┌─ Article

The first statement dimensions a variable of type Single. You use Single because Opacity works with values of 0 to 1. Integers don't support decimal places. In fact, I wasn't paying attention when I first wrote this code, and I used an integer, which obviously failed. It took me a minute or two to realize what I had done wrong. The next statement starts the For... Next loop. It initializes the variable to 1, and Step indicates that the variable decrements by .05 each time the loop starts a new iteration. The third line sets Opacity of the form to the value of the variable. The next line (after the comment) calls the Refresh() method of the form, which forces it to repaint itself. If you don't do this, Windows might not get around to repainting the form between iterations. Comment out the Refresh() statement to see what happens in that case.

The Sleep statement tells Visual Basic to pause. The number in parentheses is the number of milliseconds to wait. You could use another For... Next loop to create a pause, but then the duration of the pause would depend on the speed of the user's computer. Using Sleep enables you to ensure that the pause is consistent across all machines that execute this code. The Next statement sends execution back to the For statement, where the variable is decremented and tested to make sure that we haven't reached the Stop value.

When the loop finishes, the form fades away. The last statement simply sets Opacity back to 1, showing the form.

This simple app demonstrates the power of loop statements. You would have to duplicate the statements 20 times each if you were to forgo a loop and write each line of code necessary to change the opacity.

└─

Goal: Copy out everything from "The Sleep statement" down to "the Stop value." in the opacity loop explanation above, word for word.

┌─ Data provided

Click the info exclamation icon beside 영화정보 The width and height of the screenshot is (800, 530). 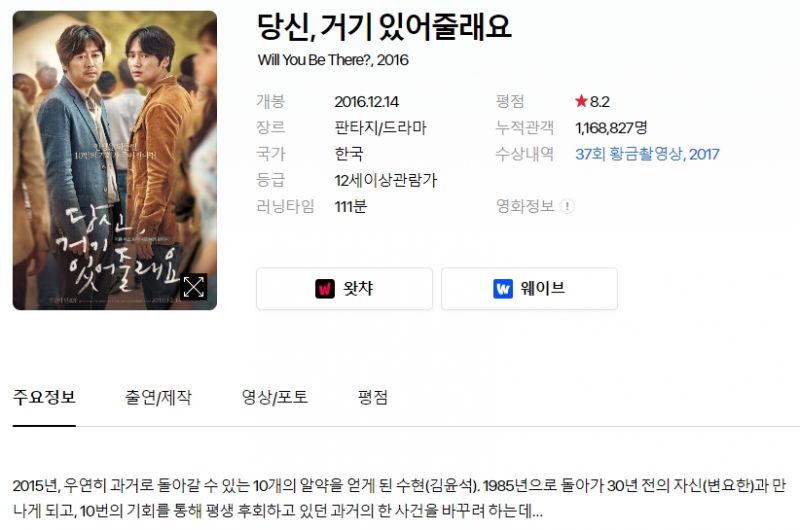click(x=567, y=206)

└─

Solution to the problem:
The Sleep statement tells Visual Basic to pause. The number in parentheses is the number of milliseconds to wait. You could use another For... Next loop to create a pause, but then the duration of the pause would depend on the speed of the user's computer. Using Sleep enables you to ensure that the pause is consistent across all machines that execute this code. The Next statement sends execution back to the For statement, where the variable is decremented and tested to make sure that we haven't reached the Stop value.